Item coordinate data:
^^^^^^^^^^^^^^^^
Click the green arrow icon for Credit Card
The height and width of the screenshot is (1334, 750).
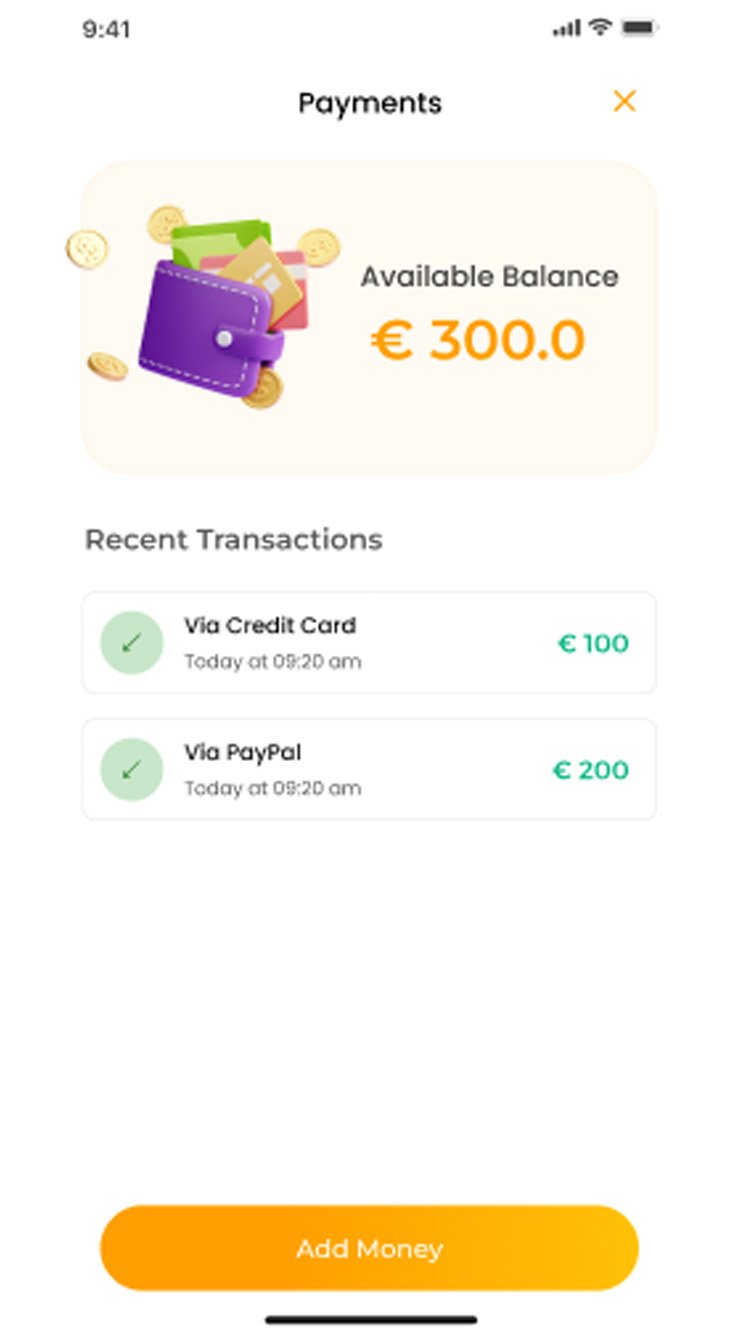[131, 643]
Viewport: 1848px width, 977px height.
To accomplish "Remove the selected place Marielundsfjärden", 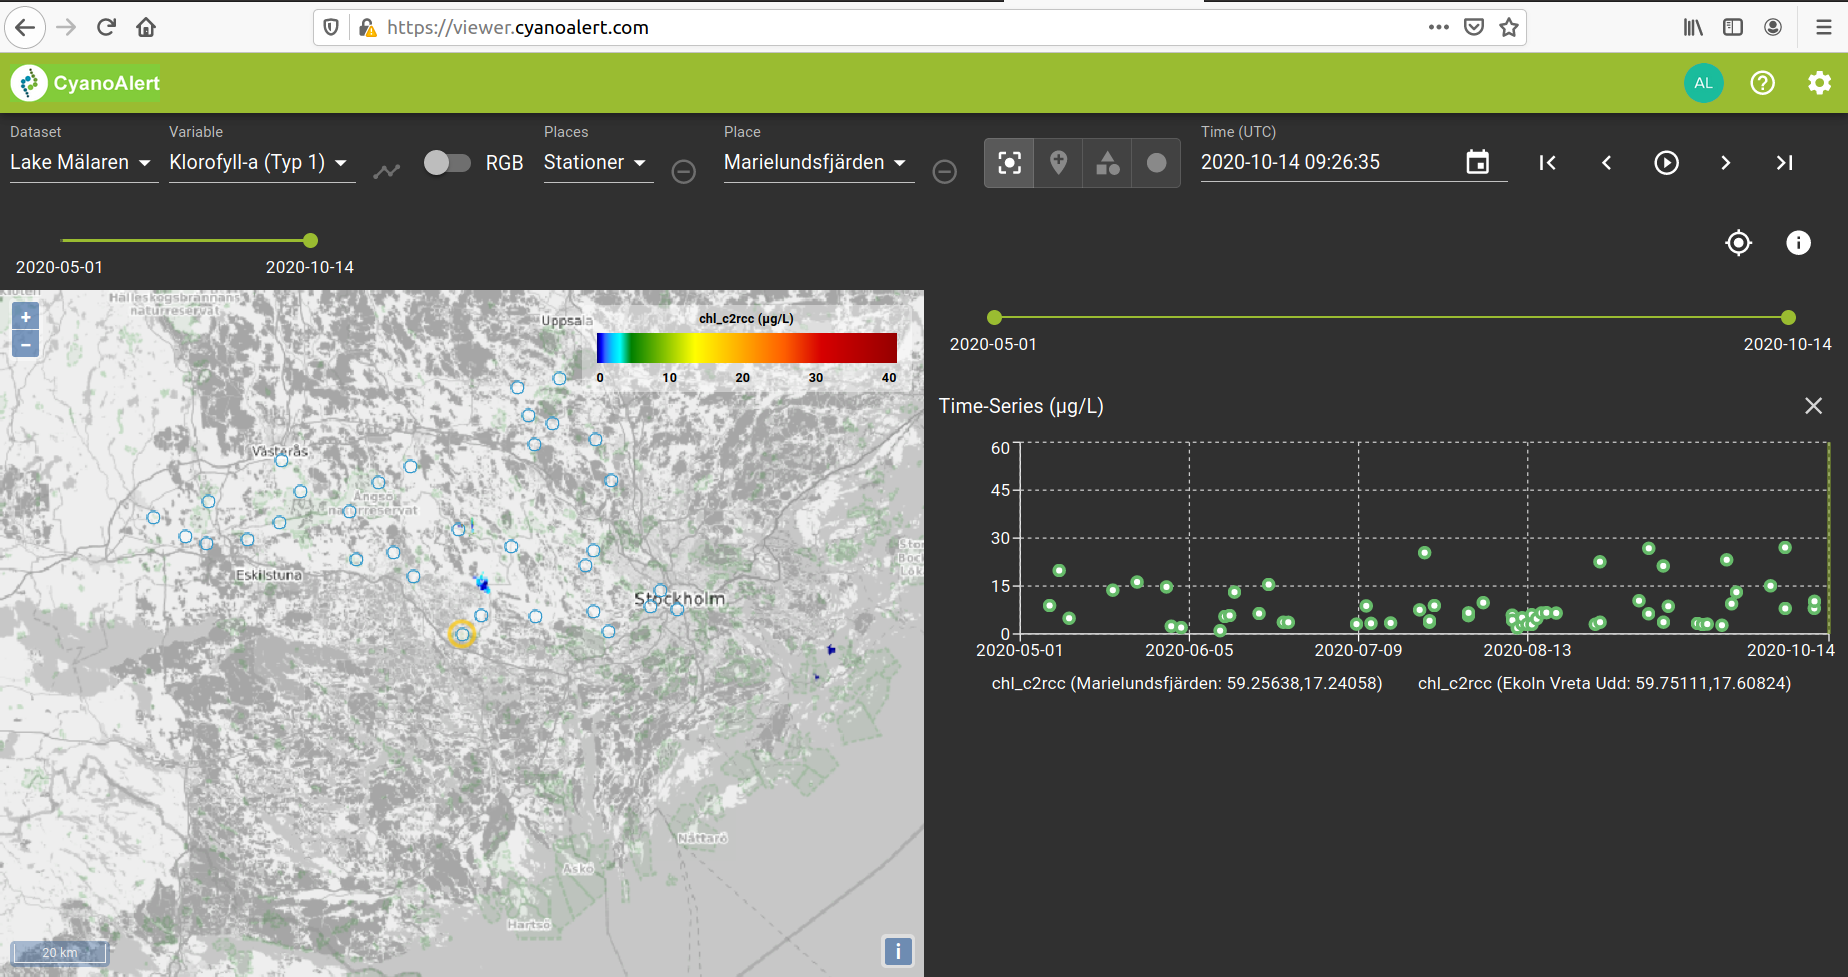I will [x=944, y=172].
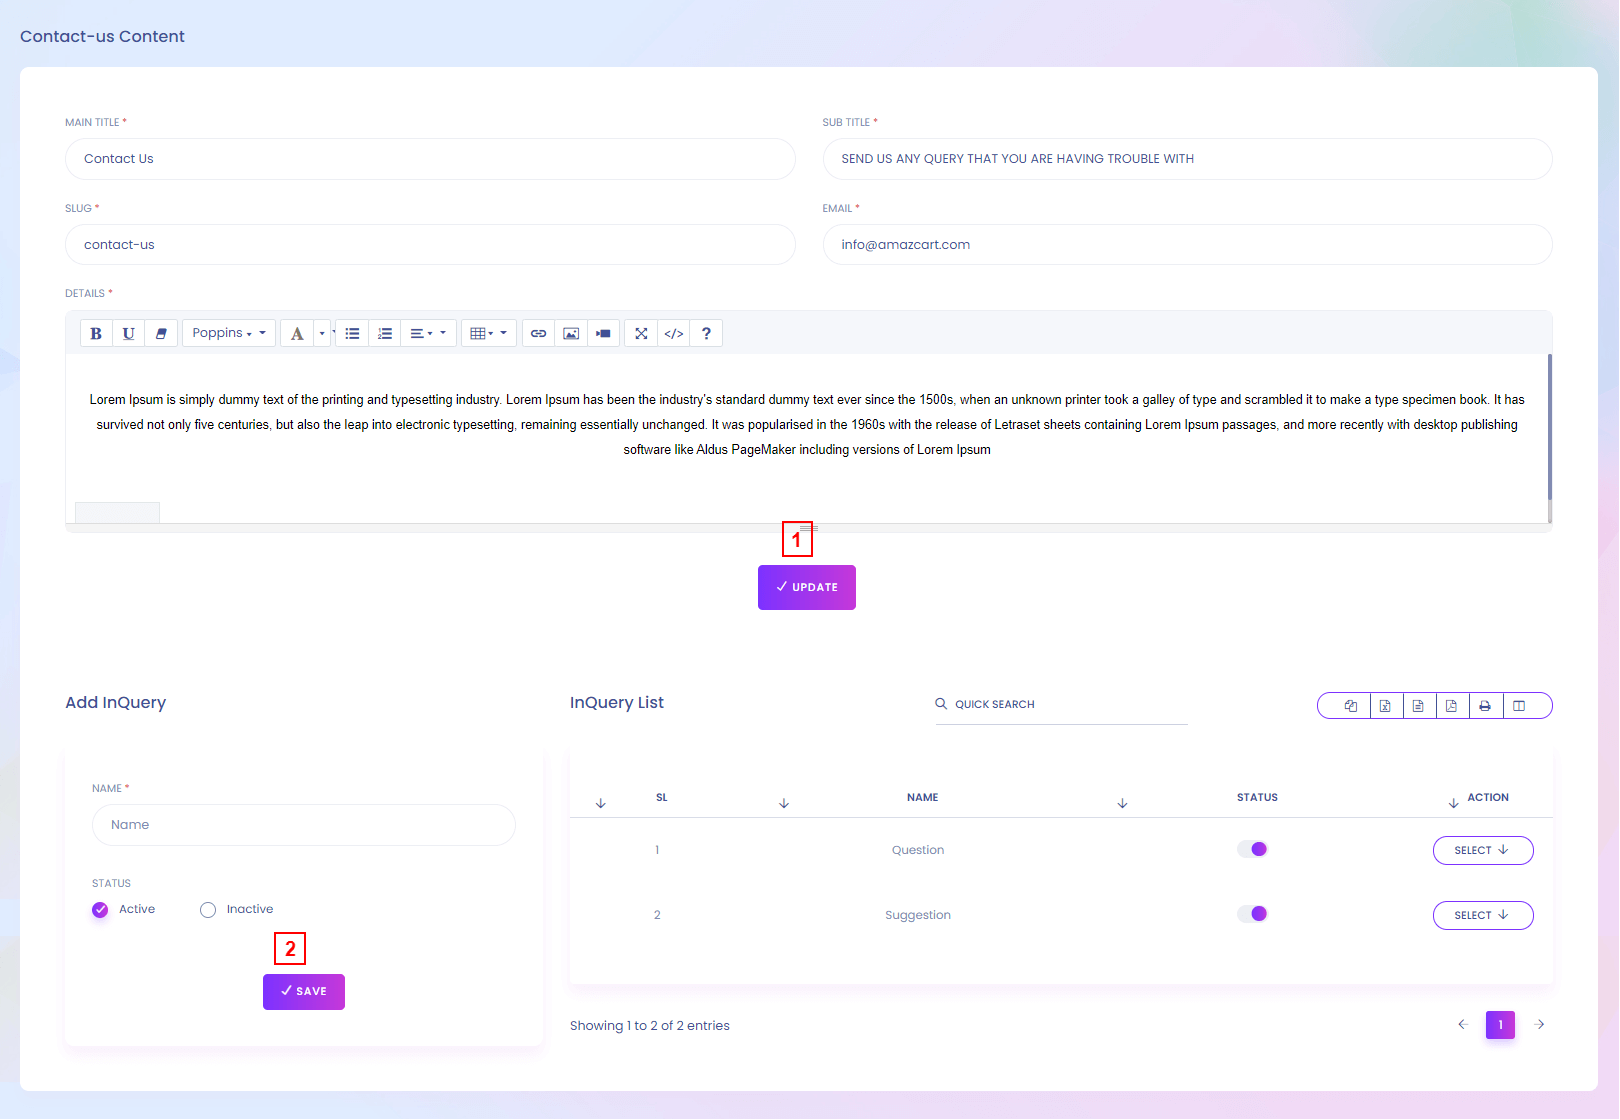Open the Poppins font family dropdown
Screen dimensions: 1620x1120
[x=228, y=334]
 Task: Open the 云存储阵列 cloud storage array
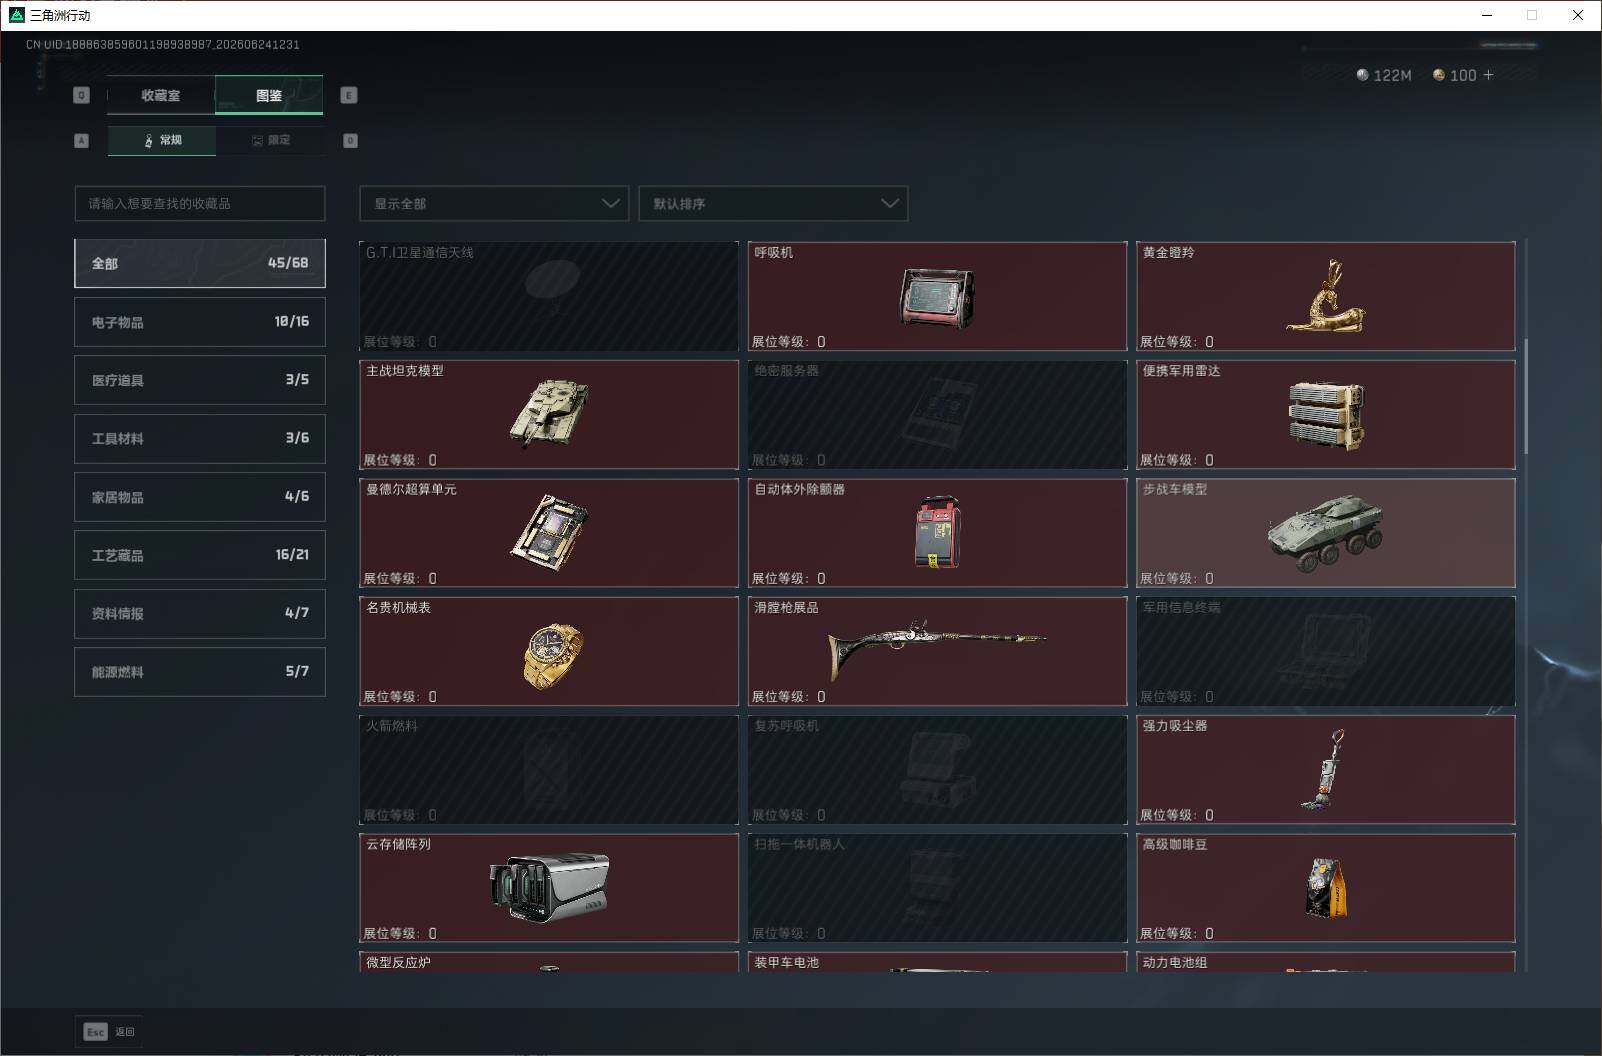[x=549, y=888]
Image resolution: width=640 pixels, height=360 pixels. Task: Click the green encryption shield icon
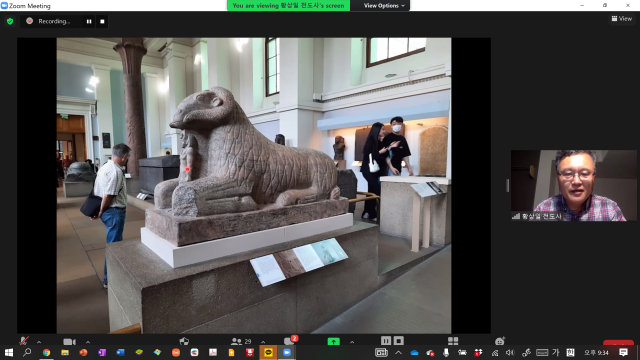10,21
^^^^^^^^^^^^^^^^
Beginning at the line that contains "Image resolution: width=640" and continuing through the end of the records, write those lines out again word for word, leaving out the pictures.

Image resolution: width=640 pixels, height=360 pixels. Task: Click the green encryption shield icon
10,21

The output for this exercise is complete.